Every line below between the line holding "Best selling (629, 218)" and the line holding "[EconoFil™ Standard PETG - White", inclusive, should be repeated exactly, and all other lines omitted.
______
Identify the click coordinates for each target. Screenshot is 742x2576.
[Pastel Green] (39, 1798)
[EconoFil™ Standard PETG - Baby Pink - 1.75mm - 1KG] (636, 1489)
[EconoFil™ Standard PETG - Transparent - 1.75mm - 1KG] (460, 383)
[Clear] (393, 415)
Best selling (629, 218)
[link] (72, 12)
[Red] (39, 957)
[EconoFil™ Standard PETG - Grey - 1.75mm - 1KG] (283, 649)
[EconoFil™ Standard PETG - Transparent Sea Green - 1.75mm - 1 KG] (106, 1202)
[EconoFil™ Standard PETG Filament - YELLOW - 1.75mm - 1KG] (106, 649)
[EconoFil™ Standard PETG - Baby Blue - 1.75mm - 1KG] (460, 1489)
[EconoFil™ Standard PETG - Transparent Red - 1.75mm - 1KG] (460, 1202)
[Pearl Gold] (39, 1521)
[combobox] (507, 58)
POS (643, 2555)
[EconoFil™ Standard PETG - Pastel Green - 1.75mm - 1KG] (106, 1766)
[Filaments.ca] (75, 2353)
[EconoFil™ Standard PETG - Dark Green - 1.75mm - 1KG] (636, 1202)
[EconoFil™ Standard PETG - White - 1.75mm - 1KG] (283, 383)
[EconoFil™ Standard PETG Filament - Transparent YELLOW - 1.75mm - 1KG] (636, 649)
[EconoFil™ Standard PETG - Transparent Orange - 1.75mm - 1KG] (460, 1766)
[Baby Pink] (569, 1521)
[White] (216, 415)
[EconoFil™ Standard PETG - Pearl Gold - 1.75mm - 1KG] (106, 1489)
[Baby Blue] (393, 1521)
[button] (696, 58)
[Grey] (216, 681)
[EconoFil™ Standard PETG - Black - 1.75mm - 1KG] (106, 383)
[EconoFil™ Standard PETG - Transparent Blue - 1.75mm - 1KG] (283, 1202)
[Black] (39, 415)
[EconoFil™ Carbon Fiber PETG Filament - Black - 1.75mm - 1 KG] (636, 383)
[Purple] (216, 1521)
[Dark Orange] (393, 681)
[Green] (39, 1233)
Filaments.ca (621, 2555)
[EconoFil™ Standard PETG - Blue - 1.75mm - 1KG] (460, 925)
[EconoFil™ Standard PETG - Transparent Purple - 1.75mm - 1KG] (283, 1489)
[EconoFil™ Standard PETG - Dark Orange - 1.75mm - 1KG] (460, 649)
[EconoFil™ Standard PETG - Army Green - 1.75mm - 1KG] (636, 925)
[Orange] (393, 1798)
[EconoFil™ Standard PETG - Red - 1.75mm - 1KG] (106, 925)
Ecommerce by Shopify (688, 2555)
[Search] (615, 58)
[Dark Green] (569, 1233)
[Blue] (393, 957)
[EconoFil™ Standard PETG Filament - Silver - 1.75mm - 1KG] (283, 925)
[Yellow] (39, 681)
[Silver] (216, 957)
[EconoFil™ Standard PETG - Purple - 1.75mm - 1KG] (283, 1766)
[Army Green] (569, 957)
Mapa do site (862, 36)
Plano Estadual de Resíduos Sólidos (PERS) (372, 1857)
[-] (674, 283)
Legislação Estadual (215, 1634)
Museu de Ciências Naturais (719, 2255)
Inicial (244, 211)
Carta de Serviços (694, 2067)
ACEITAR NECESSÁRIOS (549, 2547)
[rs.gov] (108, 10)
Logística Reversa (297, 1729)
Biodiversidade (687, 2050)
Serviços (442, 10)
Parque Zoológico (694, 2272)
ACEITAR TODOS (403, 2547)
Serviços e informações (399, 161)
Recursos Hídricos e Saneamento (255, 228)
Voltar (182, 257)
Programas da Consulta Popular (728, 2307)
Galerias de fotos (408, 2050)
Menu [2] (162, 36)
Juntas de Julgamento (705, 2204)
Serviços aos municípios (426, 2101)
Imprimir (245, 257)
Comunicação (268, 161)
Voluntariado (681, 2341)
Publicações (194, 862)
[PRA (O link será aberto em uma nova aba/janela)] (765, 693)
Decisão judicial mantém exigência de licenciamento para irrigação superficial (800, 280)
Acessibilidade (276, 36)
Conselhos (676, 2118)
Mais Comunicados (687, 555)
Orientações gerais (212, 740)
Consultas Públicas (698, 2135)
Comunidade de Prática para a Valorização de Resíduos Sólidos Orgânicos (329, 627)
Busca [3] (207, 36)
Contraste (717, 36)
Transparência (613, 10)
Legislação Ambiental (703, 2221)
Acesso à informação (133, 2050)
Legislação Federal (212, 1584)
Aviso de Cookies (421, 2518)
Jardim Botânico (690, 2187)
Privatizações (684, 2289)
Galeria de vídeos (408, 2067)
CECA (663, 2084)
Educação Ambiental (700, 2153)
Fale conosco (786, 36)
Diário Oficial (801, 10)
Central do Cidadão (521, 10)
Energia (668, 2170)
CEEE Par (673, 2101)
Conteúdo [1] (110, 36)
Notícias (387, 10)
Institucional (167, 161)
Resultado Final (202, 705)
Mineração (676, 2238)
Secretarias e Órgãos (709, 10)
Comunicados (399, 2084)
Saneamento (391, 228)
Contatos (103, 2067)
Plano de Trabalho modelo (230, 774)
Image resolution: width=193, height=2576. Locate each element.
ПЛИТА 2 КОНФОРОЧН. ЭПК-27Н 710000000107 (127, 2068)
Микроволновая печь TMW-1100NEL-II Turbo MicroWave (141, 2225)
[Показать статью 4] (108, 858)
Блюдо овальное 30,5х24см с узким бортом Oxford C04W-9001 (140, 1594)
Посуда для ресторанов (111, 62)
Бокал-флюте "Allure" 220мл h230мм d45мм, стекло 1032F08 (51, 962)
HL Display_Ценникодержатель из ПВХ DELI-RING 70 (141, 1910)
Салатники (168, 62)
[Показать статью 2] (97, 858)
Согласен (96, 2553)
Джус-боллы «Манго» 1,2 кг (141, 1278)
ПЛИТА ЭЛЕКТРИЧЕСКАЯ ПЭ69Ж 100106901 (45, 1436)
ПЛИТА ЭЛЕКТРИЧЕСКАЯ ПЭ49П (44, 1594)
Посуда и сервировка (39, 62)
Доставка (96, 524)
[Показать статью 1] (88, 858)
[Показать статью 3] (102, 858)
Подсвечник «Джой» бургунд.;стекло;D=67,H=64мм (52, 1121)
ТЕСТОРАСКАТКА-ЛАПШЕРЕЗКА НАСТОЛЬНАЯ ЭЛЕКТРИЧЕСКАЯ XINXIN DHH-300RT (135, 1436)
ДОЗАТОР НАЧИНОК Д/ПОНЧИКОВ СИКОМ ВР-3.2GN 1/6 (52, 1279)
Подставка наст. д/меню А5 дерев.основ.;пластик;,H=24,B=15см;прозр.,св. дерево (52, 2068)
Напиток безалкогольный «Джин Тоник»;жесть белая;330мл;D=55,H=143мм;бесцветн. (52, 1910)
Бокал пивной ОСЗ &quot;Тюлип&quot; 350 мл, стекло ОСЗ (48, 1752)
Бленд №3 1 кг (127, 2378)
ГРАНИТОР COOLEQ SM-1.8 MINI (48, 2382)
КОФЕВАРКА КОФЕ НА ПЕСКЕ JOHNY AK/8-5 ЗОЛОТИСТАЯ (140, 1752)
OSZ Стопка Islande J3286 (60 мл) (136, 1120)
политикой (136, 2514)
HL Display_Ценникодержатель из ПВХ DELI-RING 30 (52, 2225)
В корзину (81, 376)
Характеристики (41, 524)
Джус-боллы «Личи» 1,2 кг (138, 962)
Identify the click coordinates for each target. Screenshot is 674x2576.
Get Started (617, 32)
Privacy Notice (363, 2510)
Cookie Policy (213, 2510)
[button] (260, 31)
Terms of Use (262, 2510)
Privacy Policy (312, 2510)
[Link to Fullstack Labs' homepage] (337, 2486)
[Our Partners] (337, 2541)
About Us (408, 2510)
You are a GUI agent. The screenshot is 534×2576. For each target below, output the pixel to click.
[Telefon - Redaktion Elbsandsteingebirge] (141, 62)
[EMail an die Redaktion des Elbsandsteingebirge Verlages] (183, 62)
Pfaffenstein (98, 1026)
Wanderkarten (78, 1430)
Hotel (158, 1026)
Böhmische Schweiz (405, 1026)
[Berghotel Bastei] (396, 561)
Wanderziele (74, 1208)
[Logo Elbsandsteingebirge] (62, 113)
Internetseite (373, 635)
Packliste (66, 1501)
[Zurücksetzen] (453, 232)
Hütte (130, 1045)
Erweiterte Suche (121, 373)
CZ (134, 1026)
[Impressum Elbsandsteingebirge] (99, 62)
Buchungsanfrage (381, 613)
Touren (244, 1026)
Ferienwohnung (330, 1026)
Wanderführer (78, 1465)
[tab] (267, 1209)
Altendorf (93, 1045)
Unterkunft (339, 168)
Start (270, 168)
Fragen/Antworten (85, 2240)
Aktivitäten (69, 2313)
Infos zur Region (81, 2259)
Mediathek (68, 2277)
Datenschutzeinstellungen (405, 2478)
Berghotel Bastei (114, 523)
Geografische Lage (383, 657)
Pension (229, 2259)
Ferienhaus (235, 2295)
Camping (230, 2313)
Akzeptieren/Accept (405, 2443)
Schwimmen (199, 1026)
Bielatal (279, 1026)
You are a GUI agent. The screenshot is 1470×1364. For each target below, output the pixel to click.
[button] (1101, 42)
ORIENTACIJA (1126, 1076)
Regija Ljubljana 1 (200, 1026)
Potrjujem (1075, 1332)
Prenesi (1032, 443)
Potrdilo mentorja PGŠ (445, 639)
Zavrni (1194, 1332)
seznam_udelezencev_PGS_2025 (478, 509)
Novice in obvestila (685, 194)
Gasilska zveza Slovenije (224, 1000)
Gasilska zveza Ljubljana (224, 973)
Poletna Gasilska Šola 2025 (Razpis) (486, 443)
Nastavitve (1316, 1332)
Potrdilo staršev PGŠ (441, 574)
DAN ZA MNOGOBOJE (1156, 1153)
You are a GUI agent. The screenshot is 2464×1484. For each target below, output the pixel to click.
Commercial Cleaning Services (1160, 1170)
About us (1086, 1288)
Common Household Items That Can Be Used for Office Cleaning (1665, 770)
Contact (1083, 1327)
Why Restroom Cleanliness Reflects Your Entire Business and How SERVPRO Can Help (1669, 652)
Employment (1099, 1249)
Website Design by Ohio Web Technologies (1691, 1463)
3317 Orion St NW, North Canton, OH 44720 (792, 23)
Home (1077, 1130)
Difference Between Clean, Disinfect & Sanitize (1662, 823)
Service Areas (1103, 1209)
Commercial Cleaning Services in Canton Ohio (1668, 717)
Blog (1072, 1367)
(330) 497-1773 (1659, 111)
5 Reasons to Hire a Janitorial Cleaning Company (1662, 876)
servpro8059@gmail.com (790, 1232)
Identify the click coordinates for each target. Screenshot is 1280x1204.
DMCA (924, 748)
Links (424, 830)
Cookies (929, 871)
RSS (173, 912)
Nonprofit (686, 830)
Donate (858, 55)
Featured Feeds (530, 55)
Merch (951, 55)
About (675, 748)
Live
______
● **SOLUTION**:
Best selling (629, 218)
[link] (72, 12)
[Red] (39, 957)
[EconoFil™ Standard PETG - Grey - 1.75mm - 1KG] (283, 649)
[EconoFil™ Standard PETG - Transparent Sea Green - 1.75mm - 1 KG] (106, 1202)
[EconoFil™ Standard PETG Filament - YELLOW - 1.75mm - 1KG] (106, 649)
[EconoFil™ Standard PETG - Baby Blue - 1.75mm - 1KG] (460, 1489)
[EconoFil™ Standard PETG - Transparent Red - 1.75mm - 1KG] (460, 1202)
[Pearl Gold] (39, 1521)
[combobox] (507, 58)
POS (643, 2555)
[EconoFil™ Standard PETG - Pastel Green - 1.75mm - 1KG] (106, 1766)
[Filaments.ca] (75, 2353)
[EconoFil™ Standard PETG - Dark Green - 1.75mm - 1KG] (636, 1202)
[EconoFil™ Standard PETG - White - 1.75mm - 1KG] (283, 383)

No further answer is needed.